** Document passage **
Several families plan to sue two Florida nursing home chains accusing the facilities of falling to protect its residents amid the coronavirus outbreak, which is proportionately more severe among those other 65 and with prior health conditions.
Orlando-based law firm Morgan & Morgan attorneys Matt Morgan and Alexander “Zander” Clem said Thursday in a video call with reporters the law firm is in the investigative phase with the intent to file a lawsuit against Suwannee Health Care Center and Opis Coquina Center on behalf of family members of residents who died due to COVID-19.
According to a Florida database of COVID-19 nursing home deaths and cases, 16 deaths have been reported at Opis Coquina Center in Ormond Beach and 18 have been reported at the Suwannee Health and Rehabilitation Center in Suwannee County.
The attorneys say their investigations show gross allegations of negligence on both nursing homes.
Clem estimates about two and a half months before they can file a lawsuit.
Law firm investigators have spoken to former staff members at the facilities who describe facilities not reporting when residents had symptoms for COVID-19 or attempting to mask fevers using Tylenol or ice, on orders from management.
Workers were told they couldn’t get the novel coronavirus from working with patients who have the virus, Clem said.
“It wasn’t just bad for the residents but the staff as well,” Clem said, adding some workers quit due to the conditions.

** Your tasks **
1. List every geographic place the nursing home article names, not counting places that appear only within a facility's name.
2. Answer these questions using the nursing home article:
(a) How many deaths have been reported at Opis Coquina Center?
(b) How long does Clem estimate it will take before the lawsuit can be filed?
(c) What were workers told about catching the novel coronavirus?
3. Print the nursing home article word for word, from "Clem estimates about" through "to the conditions.".
The dataset entries aren't needed for any of this work.

Dataset entries:
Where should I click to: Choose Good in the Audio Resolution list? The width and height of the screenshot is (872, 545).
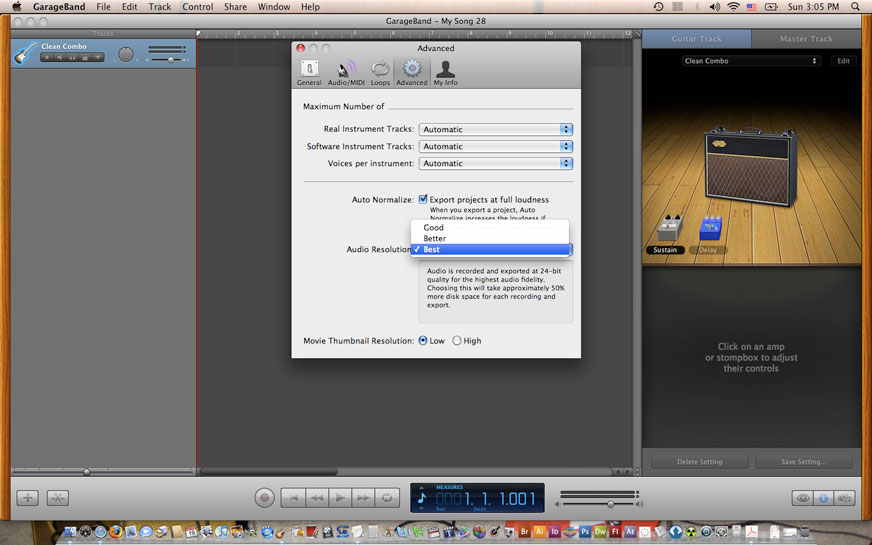(x=433, y=227)
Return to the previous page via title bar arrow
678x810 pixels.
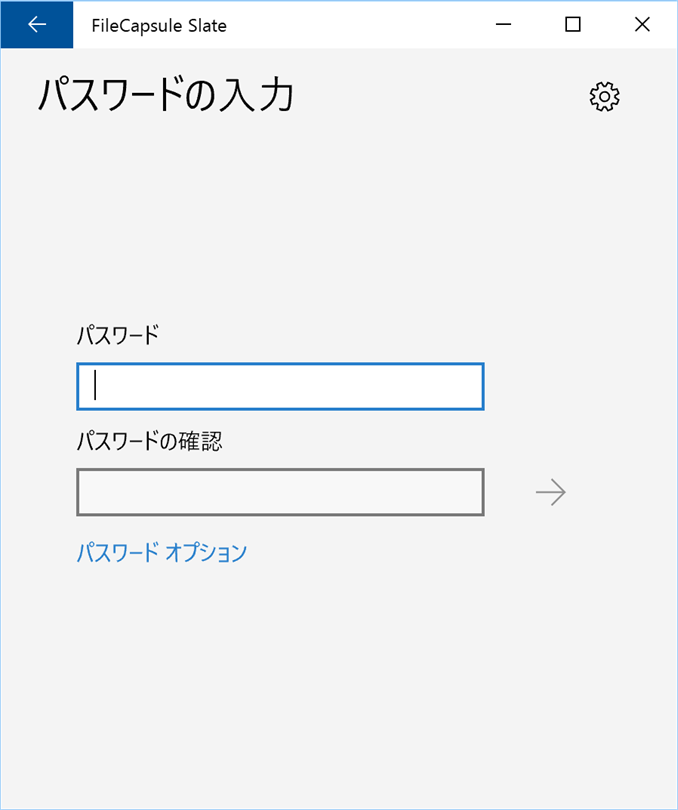(x=37, y=24)
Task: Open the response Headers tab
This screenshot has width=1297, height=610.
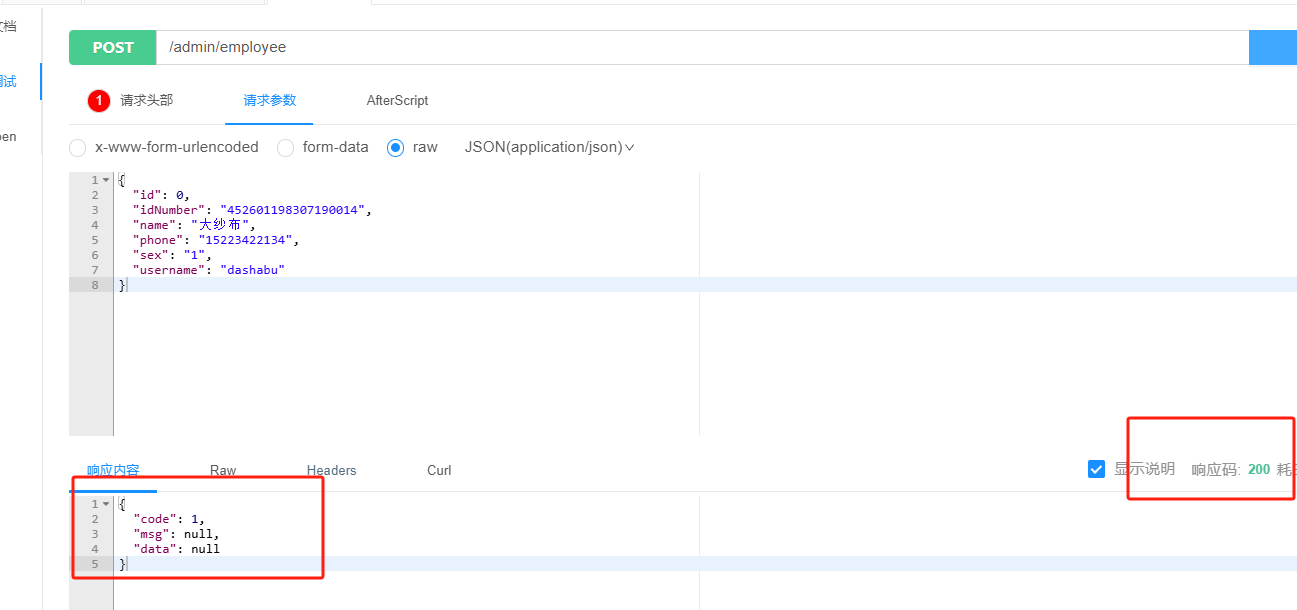Action: tap(331, 470)
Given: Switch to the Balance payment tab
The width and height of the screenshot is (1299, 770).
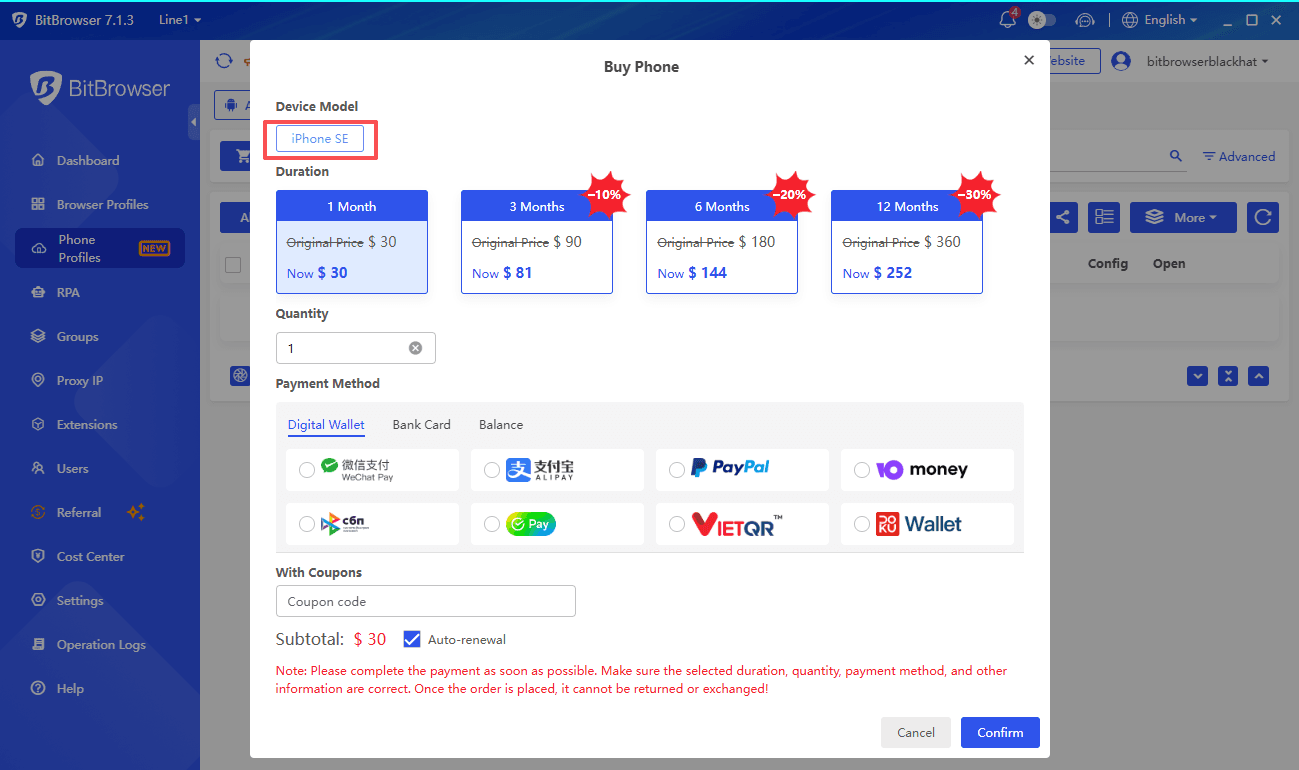Looking at the screenshot, I should [x=501, y=424].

** Answer list **
1.
Florida
Orlando
Ormond Beach
Suwannee County

2.
(a) 16 deaths.
(b) About two and a half months.
(c) They were told they couldn't get it from working with patients who have the virus.

3.
Clem estimates about two and a half months before they can file a lawsuit.
Law firm investigators have spoken to former staff members at the facilities who describe facilities not reporting when residents had symptoms for COVID-19 or attempting to mask fevers using Tylenol or ice, on orders from management.
Workers were told they couldn’t get the novel coronavirus from working with patients who have the virus, Clem said.
“It wasn’t just bad for the residents but the staff as well,” Clem said, adding some workers quit due to the conditions.